沈知微望着海面,声音很轻:“但我们会一直走下去。”
太阳完全升了起来。阳光洒在海上,照出一条金色的路,直通远方。近岸处,几只渔船正慢慢往外划。那是本地渔民,今天敢多走两里了。
忽然,沈知微皱了下眉。
她又启用了心镜,目标是那个刚从海上回来的密探。三秒过去,对方心中浮现两个字:“还有……”
她猛地盯住那人:“你说什么?”
密探摇头:“属下没说话。”
她盯着他,心跳加快。刚才那两个字清晰无比,不是错觉。
裴砚察觉不对,也看向那密探。
沈知微再次启用系统。这一次,她集中全部注意力。三秒读取——“还有一个人没找到,姓裴,三十岁上下,左脸有疤……三年前失踪……”
她呼吸一滞。
裴砚已经抽出腰间佩剑,剑尖直指密探咽喉:“谁?”
密探跪在地上,脸色发白:“我不知道是谁……我只是传话……这是昨夜从明州急报来的消息……还没来得及上报……”

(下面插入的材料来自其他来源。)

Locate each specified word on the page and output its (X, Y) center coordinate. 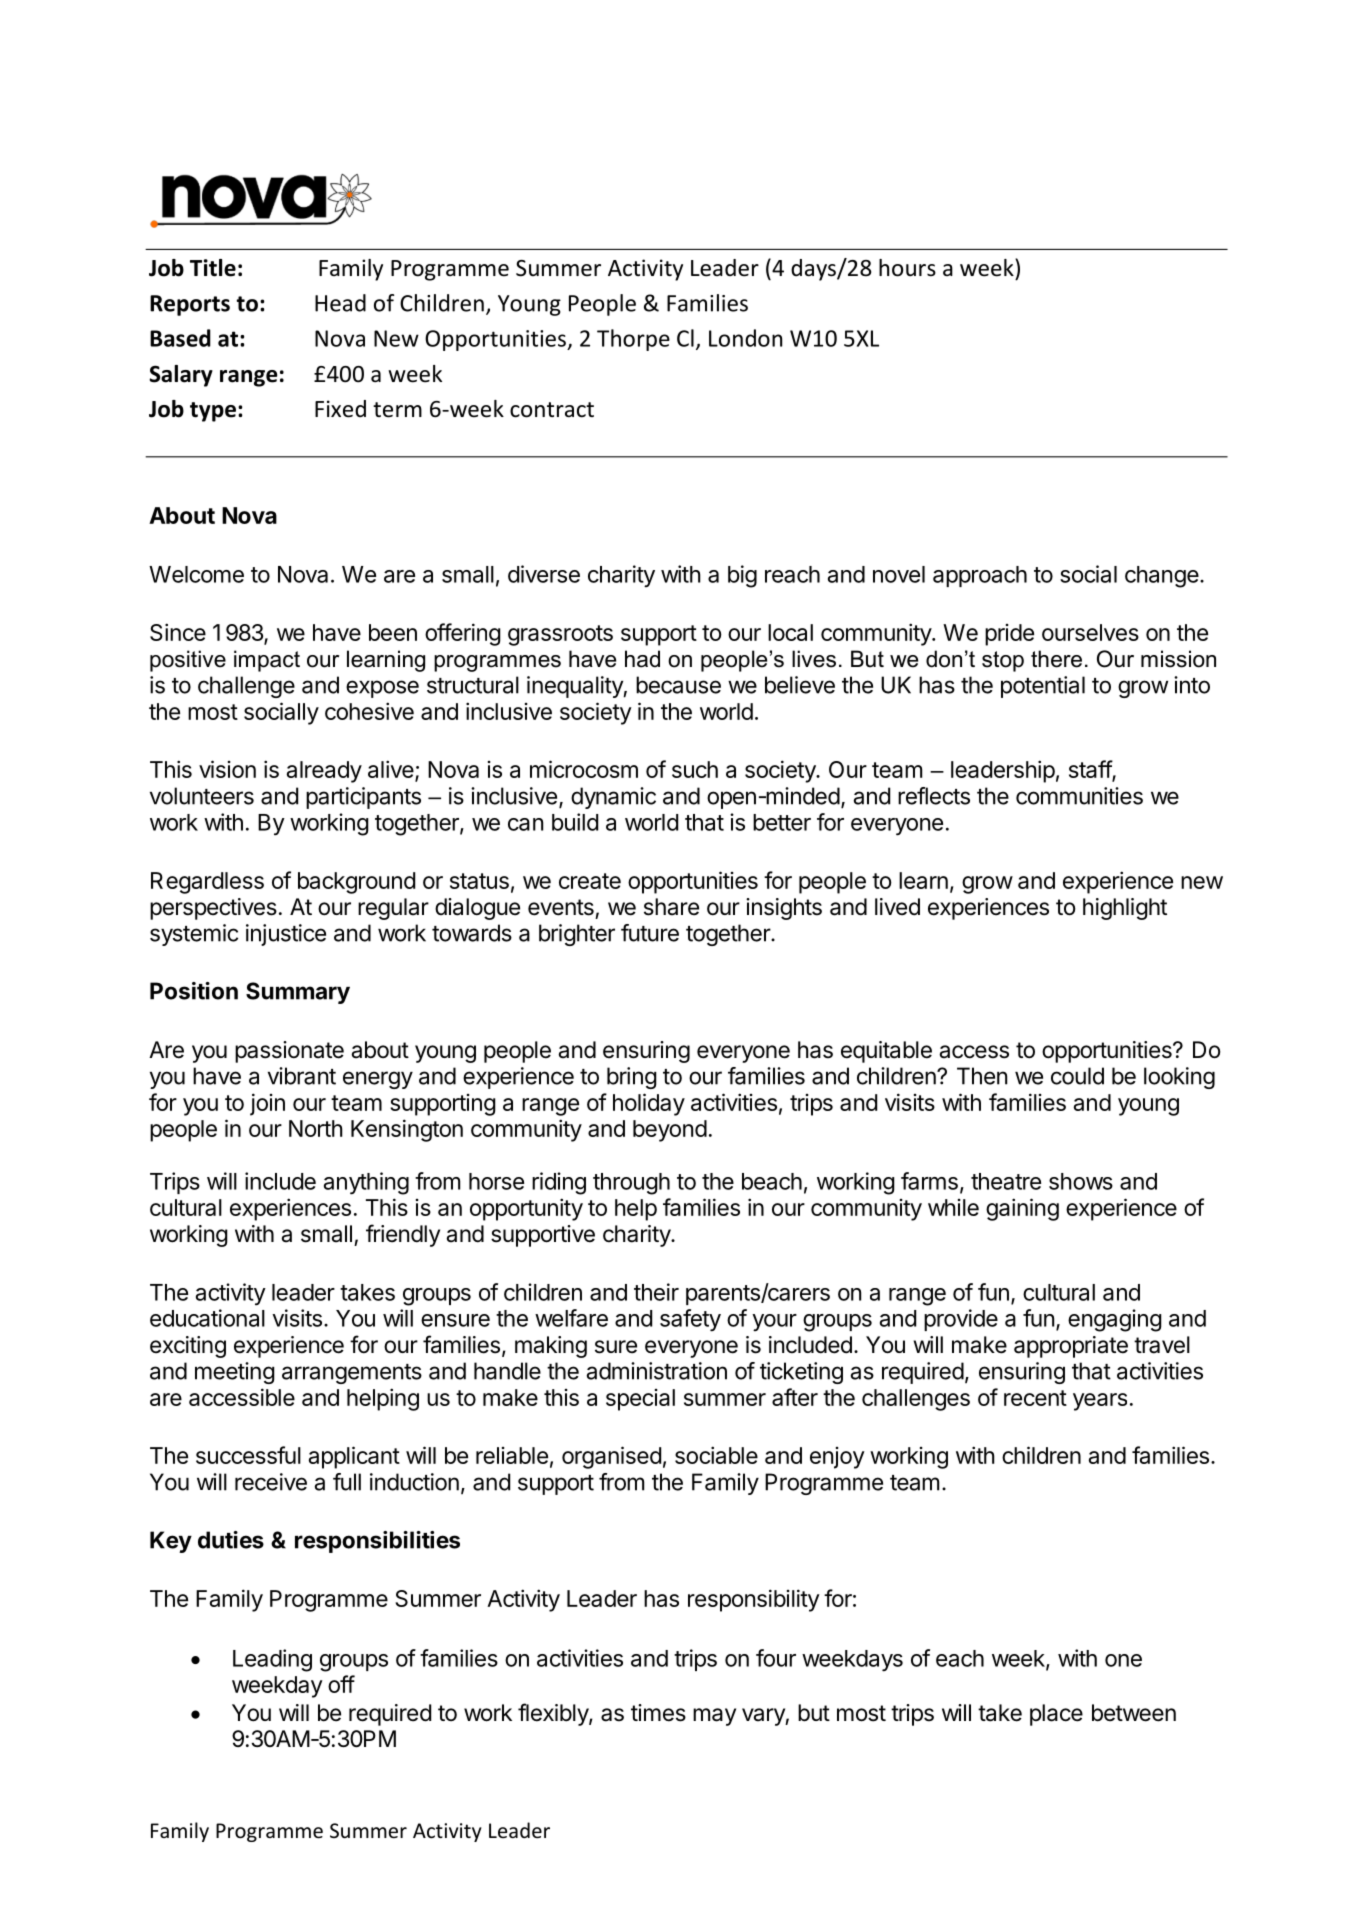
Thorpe (633, 340)
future (650, 933)
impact (267, 661)
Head (340, 303)
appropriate (1071, 1347)
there (1056, 659)
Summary (298, 993)
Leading (272, 1660)
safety (690, 1320)
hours (907, 268)
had (642, 659)
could (1077, 1076)
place (1056, 1715)
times (658, 1713)
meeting (235, 1373)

沈知微抬手,止住裴砚的动作。她盯着海面,脑子里飞快转动。
裴昭已死,首级曝于市三日,她亲眼看过。可这个人,年纪对得上,姓氏一样,还有旧伤……会不会是裴昭的私生子?还是哪个流落在外的旁支?
她想起三年前,自己刚入宫时,曾听太后提过一句:“先帝有个庶子,出生时难产,母妃死了,孩子也被送走了,不知死活。”
当时没人当真。那种孩子,要么夭折,要么被权臣灭口,不可能活到今日。
但现在,这片海刚刚燃起烈火,又冒出这么一个人……
她看向裴砚:“你信吗?”
裴砚收剑回鞘,冷冷道:“我不信命里有漏网之鱼。如果有,那就让他自己浮上来。”
沈知微点头。她也不信巧合。若真有人想借这个名字搅局,那就让他来。只要敢露头,她就能让他永远沉下去。